[Passage given start]

Jonah: The Most Pathetic Sermon You’ve Ever Heard

Jonah 2:10 – 3:10
May 10, 2020
Matt Goodale

Our scripture reading today comes from Jonah 2:10 – 3:10. Hear the word of the Lord:

10 And the Lord spoke to the fish, and it vomited Jonah out upon the dry land.

Then the word of the Lord came to Jonah the second time, saying, “Arise, go to Nineveh, that great city, and call out against it the message that I tell you.” So Jonah arose and went to Nineveh, according to the word of the Lord. Now Nineveh was an exceedingly great city, three days’ journey in breadth. Jonah began to go into the city, going a day’s journey. And he called out, “Yet forty days, and Nineveh shall be overthrown!” And the people of Nineveh believed God. They called for a fast and put on sackcloth, from the greatest of them to the least of them.

The word reached the king of Nineveh, and he arose from his throne, removed his robe, covered himself with sackcloth, and sat in ashes. And he issued a proclamation and published through Nineveh, “By the decree of the king and his nobles: Let neither man nor beast, herd nor flock, taste anything. Let them not feed or drink water, but let man and beast be covered with sackcloth, and let them call out mightily to God. Let everyone turn from his evil way and from the violence that is in his hands. Who knows? God may turn and relent and turn from his fierce anger, so that we may not perish.”

10 When God saw what they did, how they turned from their evil way, God relented of the disaster that he had said he would do to them, and he did not do it.

[Passage given end]
[Given data start]

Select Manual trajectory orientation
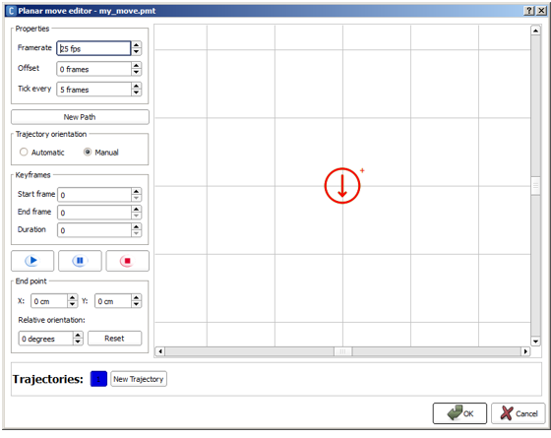 tap(88, 152)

[Given data end]

▸ The task: Summarize the Jonah reading above in two sentences.

▸ Output of the exercise: After the fish vomits Jonah onto dry land, the Lord sends him to Nineveh a second time, and he goes and proclaims that the city will be overthrown in forty days. The people and their king believe God, fast, and put on sackcloth, and when God sees them turn from their evil way, he relents of the disaster he had said he would bring on them.